Figure 12.1: A FIFO computation that is not causally ordered

A fully asynchronous computation does not have any restriction on the message ordering. It permits maximum concurrency, but algorithms based on fully asynchronous communication can be difficult to design because they are required to work for all ordering of the messages. Therefore, many systems restrict message delivery to a FIFO order. This results in simplicity in design of distributed algorithms based on the FIFO assumption. For example, we used the FIFO assumption in Lamport’s algorithm for mutual exclusion and Chandy and Lamport’s algorithm for a global snapshot.

A FIFO-ordered computation is implemented generally by using sequence numbers for messages. However, observe that by using FIFO ordering, a program loses some of its concurrency. When a message is received out of order, its processing must be delayed.
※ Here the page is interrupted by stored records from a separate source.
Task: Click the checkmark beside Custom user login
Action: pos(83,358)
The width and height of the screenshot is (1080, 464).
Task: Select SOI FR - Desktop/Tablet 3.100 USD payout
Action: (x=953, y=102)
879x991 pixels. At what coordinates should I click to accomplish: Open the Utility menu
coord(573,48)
A stronger requirement than FIFO is that of causal ordering. Intuitively, causal ordering requires that a single message not be overtaken by a sequence of messages. For example, the computation in Figure 12.1 satisfies FIFO ordering of messages but does not satisfy causal ordering. A sequence of messages from P₁ to P₂ and from P₂ to P₃ overtakes a message from P₁ to P₃ in this example. Causal ordering of messages is useful in many contexts. In Chapter 8, we considered the problem of mutual exclusion. Assume that we use a centralized coordinator for granting requests to the access of the critical section. The fairness property requires that the requests be honored in the order they are made (and not in the order they are received). It is easy to see that if the underlying system guaranteed a causal ordering of messages, then the order in which requests are received cannot violate the happened-before order in which they are made. For another example of the usefulness of causal ordering, see Problem 12.1.

The relationship among various message orderings can be formally specified on the basis of the happened-before relation. For convenience, we denote the receive event corresponding to the send event s_i by r_i and vice versa. The message is represented as (s_i, r_i). We also use s_i ↝ r_i to denote that r_i is the receive event corresponding to the send event s_i. Finally, we use e ≺ f to denote that e occurred before f in the same process.
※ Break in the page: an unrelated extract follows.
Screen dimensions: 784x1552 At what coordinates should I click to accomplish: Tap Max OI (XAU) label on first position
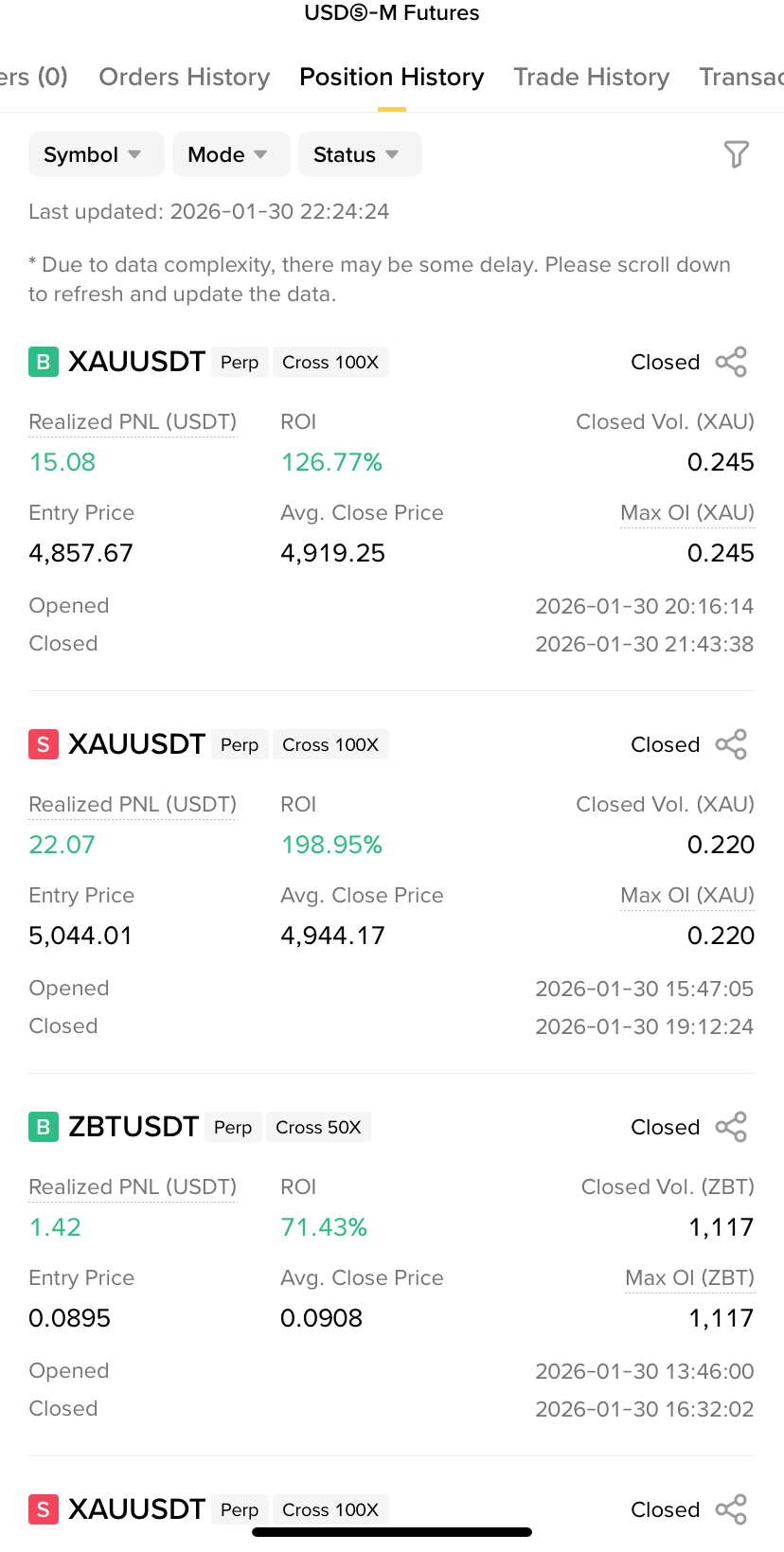686,512
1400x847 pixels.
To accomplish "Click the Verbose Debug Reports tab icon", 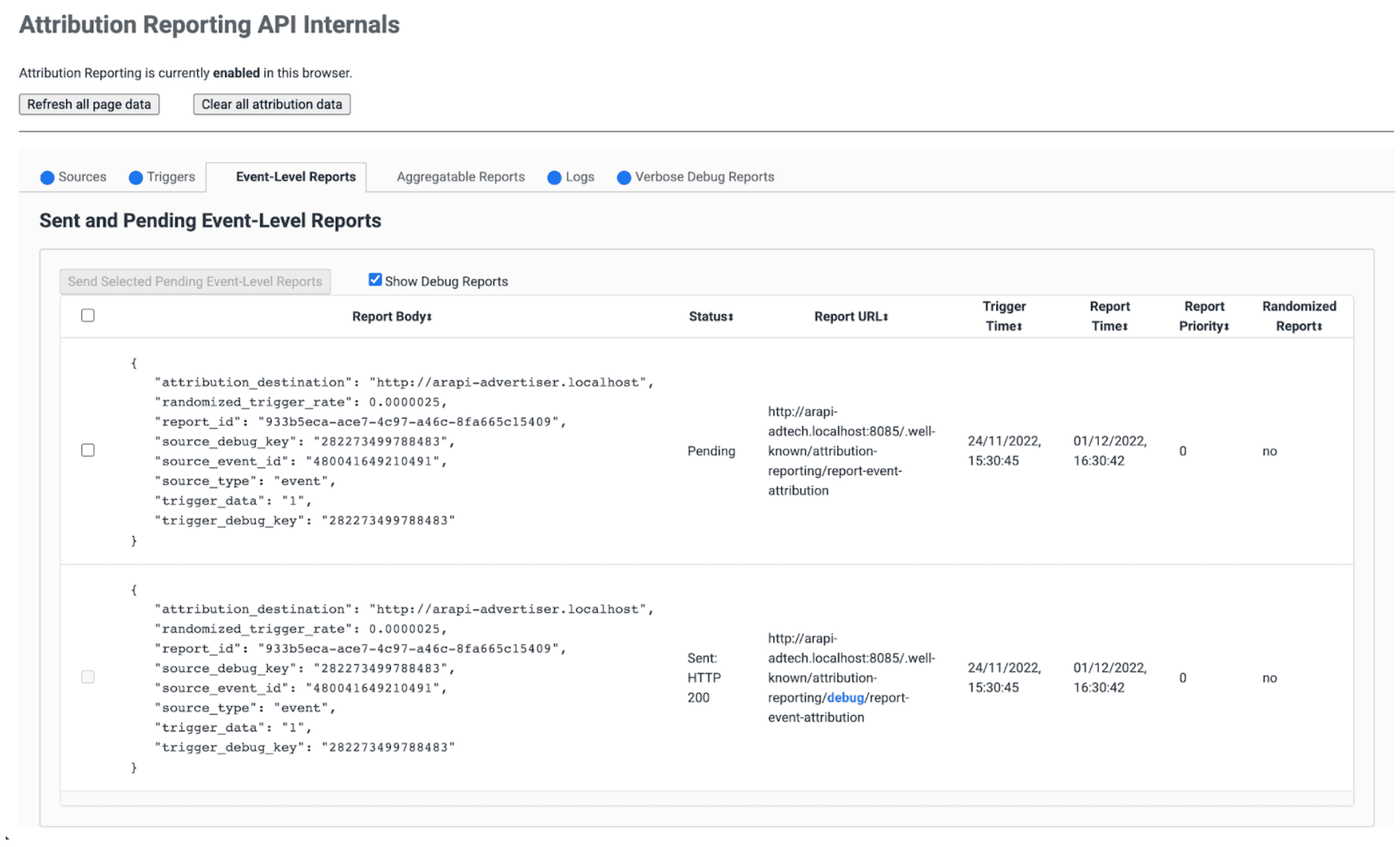I will point(622,177).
Now, FIFO and causally ordered computations can be defined as follows:

FIFO: Any two messages from a process P_i to P_j are received in the same order as they were sent. Formally, let s₁ and s₂ be any two send events and r₁ and r₂ be the corresponding receive events. Then

s₁ ≺ s₂ ⇒ ¬(r₂ ≺ r₁) (FIFO)

Causally Ordered: Let any two send events s₁ and s₂ in a distributed computation be related such that the first send happened before the second send. Then, the second message cannot be received before the first message by any process. Formally, this can be expressed as

s₁ → s₂ ⇒ ¬(r₂ ≺ r₁) (CO)

12.2 Causal Ordering

Figure 12.2: An algorithm for causal ordering of messages at P_i

We now describe an algorithm to ensure causal ordering of messages. We assume that a process never sends any message to itself. Each process maintains a matrix M of integers. The entry M[j, k] at P_i records the number of messages sent by process P_j to process P_k as known by process P_i. The algorithm for process P_i is given in Figure 12.2. Whenever a message is sent from P_i to P_j, first the entry M[i, j] is incremented to reflect the fact that one more message is known to be sent from P_i to P_j. The matrix M is piggybacked with the message. Whenever messages are received by the communication system at P_i, they are first checked for eligibility before delivery to P_i. If a message is not eligible, it is simply buffered until it becomes eligible. A message m from P_j is eligible to be received when

1. The entry W[j, i] is one more than the entry M[j, i] that records the number of messages received by P_i from P_j.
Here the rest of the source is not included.